/RoadLife

Ever wondered how far you have lived from a road?

Primary LanguageJupyter NotebookMIT LicenseMIT

RoadLife

Why

Have you ever wondered how far on average you've lived from a specific road? How about if you've lived nearer to the M1 or A38? For some reason I have so I created a little app so you can check. It's called roadlife and can be found here

What

The app itself is pretty simple and relies on Wikidata for information about the roads, GeoPandas for the analysis of the spatial data and Streamlit for the front end and hosting.

Output

If you input your details and select the road you're interested in and click submit you get the following output:

Example Output
Example Output

Technical detail

If you're interested the following section goes into a bit of technical detail about how I got it all to work:

Wikidata

Wikidata is a document-oriented database, which is a type of NoSQL database, that is used to store open source data for wikimedia projects. It is an amazing achievement and a really useful resource available to everyone for free. I was looking for a way to get the location and route of all the major roads in the UK and luckily this information is easily obtainable through wikidata.

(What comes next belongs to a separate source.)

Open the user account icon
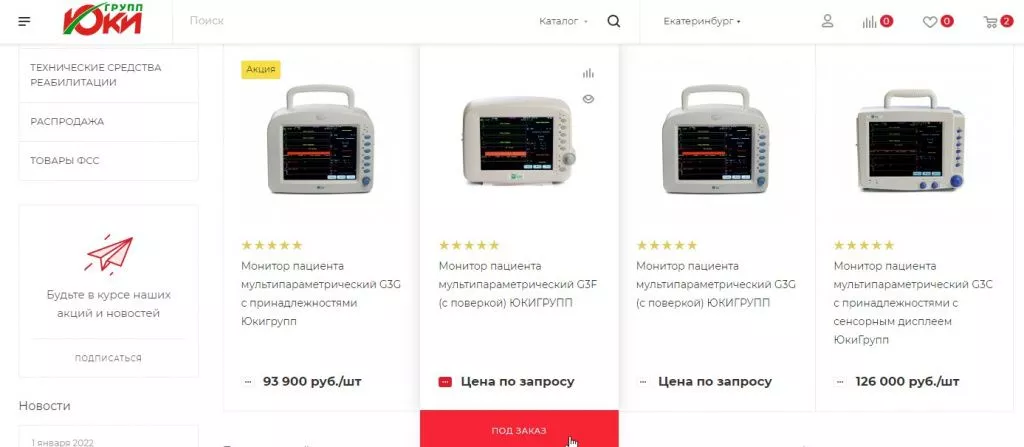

All data in Wikidata is stored as a semantic triplet, i.e. a subject, a predicate and an object. In our case we first wanted to get all the various uk roads within wikidata that had route data available. This is done in the querying language SPARQL. They query I ran is below (link)

SELECT ?road ?roadLabel ?kmlTemplate
WHERE {
  ?road wdt:P16 wd:Q387692;   
        wdt:P3096 ?kmlTemplate.  # P3096 is the property for KML files
  
  SERVICE wikibase:label { bd:serviceParam wikibase:language "[AUTO_LANGUAGE],en". }
}

It is looking for all items that have:

  • the property "Transport Network" that is assigned the value "Great Britain road number scheme"
  • the property "KML File"

So we're trying to find all items that are part of the Great Britain road network that also have a KML file attached. KML files are an XML file that encodes geospatial information. I then used BeautifulSoup to extract and save the KML files.

GeoPandas

Geopandas is an extension of the Pandas Library with specific tools to handle geospatial data. Once I had converted postcodes and dates to a geo dataframe of lat and long pairs and dates I could then find the minimum distance from each point to the road selected.

Streamlit

I now had the ability to answer my questions but I thought there is probably someone else out there who has wondered the same. So I dveloped a front end to allow people to run their own analysis. I did this using Streamlit which is a brilliant framework that not only allows ML solutions to be quickly protoypled and rolled out, but also hosts apps for free on their community hub.

Streamlit is really fun to use, simple to get going and can handle complex visualisation and analysis without leaving the python ecosystem.

Summary

While this might seem a pointless exercise I have really enjoyed solving this problem and I have learnt a lot about Streamlit and wikidata so it was defeinitely worthwhile. If you're interested in looking into the code it can be found here.